Amazing to think of a single sack costing a team 8 win percentage points. But that’s the kind of swing Rob Ninkovich provides his “evil” team with, a mild-game changer in a moment they needed one. Karmically, though, the Seahawks will return the favor a quarter in the future, within “little thing four.” Read on.

little thing three: a smidge of pocket presence

circumstances: qtr 1, 10:14 left, first Seahawks drive

EPA: +2.92 / WPA: +6.1

When you step up in the pocket instead of bailing out at the first sign of doo-doo, good things happen.

Pressure comes from the right end, but Wilson, instead of spinning away from it or right into it, as we’ve seen him do countless times with varying results, neatly shuffles forward a step. Buys him half a second more. That’s all he needs to see that Tyler Lockett has beaten his man; the pass is on the money because interior protection is good and so is Wilson’s touch. Profit.

On your second (or twelfth) look at the film, let your eyes dance over to Jimmy Graham. Lined up on the right side, he glides to the left, to help block. It’s a good protection call, as it keeps pressure off Wilson from the free rusher. This is why you have your star tight end block sometimes.

little thing four: last of the medium plays

circumstances: qtr 3, 2:52 left, patriots driving

EPA: -2.37 / WPA: -11.8

Martellus Bennett puts three Seahawks on the ground.

And adds a little condescending lovetap for Thomas at the end. One is left to wonder if Gronk paid for that disrespect a quarter later. With his spleen.

The win probability gods really like this play, a field-flipper in a one-point game. Their like is justified, because the Patriots continue to drive, reaching third and goal from the Seahawks 7, when Frank Clark delivers a — wait for it — timely sack that forces them to settle for a go-ahead field goal instead of more. Toldja about those sacks.

The Fourth Quarter: A Moving Graphic Novel

Little things are covered. Now open this thick, beautiful best-seller. Grab a coffee/beer/plate of nachos. We’ll wait.

Prologue of touchdowns

Doug Baldwin scores two touchdowns in the second quarter alone. No. 2 comes on a high-stakes snap when the Seahawks are out of timeouts and clock stands at 0:13.

EPA: +2.05 / WPA: +4.2, then, EPA: +2.63 / WPA: +6.9

Baldwin’s just playing Jedi mind games with the Patriots secondary on the second gif.

But of course, LeGarrette Blount answers in the third, breaking contain to set up the wild finish.

EPA: -2.39 / WPA: -5.6

And now for the exciting conclusion Patriots-Seahawks III, in images.

All the plays above were worth 3 EPA or more, save for the Tom Brady run and the Blount stuff. (Just sneak it in from the one with Brady, amirite, that always works, amirite?) Remember Kam’s physics-defying leap-tackle of Blount inside the one?
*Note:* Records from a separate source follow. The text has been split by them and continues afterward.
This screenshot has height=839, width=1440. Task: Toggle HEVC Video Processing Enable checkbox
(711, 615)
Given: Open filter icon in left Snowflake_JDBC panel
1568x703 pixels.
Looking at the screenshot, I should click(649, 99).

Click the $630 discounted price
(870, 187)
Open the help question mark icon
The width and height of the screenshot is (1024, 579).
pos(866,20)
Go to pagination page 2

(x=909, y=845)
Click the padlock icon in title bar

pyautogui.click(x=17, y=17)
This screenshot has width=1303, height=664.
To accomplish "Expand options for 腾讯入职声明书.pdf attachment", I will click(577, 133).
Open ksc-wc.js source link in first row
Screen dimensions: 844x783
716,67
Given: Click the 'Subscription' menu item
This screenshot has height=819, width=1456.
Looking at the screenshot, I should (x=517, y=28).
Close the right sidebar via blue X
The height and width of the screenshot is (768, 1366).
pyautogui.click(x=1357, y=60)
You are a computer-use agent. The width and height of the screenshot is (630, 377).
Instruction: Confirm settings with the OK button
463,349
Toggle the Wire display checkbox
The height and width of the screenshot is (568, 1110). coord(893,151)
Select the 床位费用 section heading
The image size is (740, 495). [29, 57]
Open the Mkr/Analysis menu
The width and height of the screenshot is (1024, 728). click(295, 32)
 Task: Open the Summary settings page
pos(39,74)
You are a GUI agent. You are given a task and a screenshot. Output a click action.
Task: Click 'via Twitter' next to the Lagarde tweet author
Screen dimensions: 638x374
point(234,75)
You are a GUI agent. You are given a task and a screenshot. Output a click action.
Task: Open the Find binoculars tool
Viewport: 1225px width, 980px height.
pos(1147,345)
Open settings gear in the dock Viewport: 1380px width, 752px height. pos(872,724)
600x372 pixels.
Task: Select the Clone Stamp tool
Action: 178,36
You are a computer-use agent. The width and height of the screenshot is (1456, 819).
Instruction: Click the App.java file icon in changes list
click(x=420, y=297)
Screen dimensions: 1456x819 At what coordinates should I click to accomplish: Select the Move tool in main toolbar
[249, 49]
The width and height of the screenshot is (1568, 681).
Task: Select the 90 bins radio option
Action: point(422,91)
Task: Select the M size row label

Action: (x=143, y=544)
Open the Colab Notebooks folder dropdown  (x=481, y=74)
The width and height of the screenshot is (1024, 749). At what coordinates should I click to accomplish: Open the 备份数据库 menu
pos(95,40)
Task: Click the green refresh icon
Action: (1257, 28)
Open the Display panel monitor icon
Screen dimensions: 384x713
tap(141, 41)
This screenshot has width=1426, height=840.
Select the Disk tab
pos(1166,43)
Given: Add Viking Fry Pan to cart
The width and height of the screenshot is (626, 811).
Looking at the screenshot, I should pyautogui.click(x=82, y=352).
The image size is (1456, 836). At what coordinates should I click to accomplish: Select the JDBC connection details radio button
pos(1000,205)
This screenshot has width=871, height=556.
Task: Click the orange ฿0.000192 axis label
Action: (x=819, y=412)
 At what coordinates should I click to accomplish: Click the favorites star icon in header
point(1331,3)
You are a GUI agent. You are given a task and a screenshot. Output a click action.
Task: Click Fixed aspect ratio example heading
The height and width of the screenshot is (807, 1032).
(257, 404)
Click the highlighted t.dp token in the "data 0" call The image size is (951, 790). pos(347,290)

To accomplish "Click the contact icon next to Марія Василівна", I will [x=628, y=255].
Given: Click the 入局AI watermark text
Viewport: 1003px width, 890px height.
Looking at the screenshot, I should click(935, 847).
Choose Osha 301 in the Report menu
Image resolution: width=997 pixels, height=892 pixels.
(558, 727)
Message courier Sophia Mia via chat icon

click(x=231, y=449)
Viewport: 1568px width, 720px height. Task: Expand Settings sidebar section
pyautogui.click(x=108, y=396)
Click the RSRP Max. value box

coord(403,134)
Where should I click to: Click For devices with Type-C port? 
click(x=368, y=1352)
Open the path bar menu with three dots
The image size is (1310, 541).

You don’t have to. It remembers you.

A surprise, maybe: C.J. Prosise’s catch above, another field-flipper, tops out at 4.79 expected points added, almost the worth of a pure touchdown. Leads me to one final little observation. Week 10 looks like the moment when Pete and the coaching crew started to fully trust Prosise. For evidence, we turn not only to his explosive plays that shaped the result, and not only to his final line of 24 touches for 153 total yards, but also to this sequence of play calls.

Prosise comes up inches short of the goal line on the last play, which is his fifth touch in five plays. Prior to the NE game, Prosise had accumulated 17 touches in his entire NFL career. Welcome to the bigs, C.J.

Amidst all the hubbub this season about Seattle’s stacked backfield, full of Thomas Rawls and Eddie Lacy, C.J.’s versatility and usefulness might get forgotten. That would be criminal, much as a flag — any flag — on the final play would have been.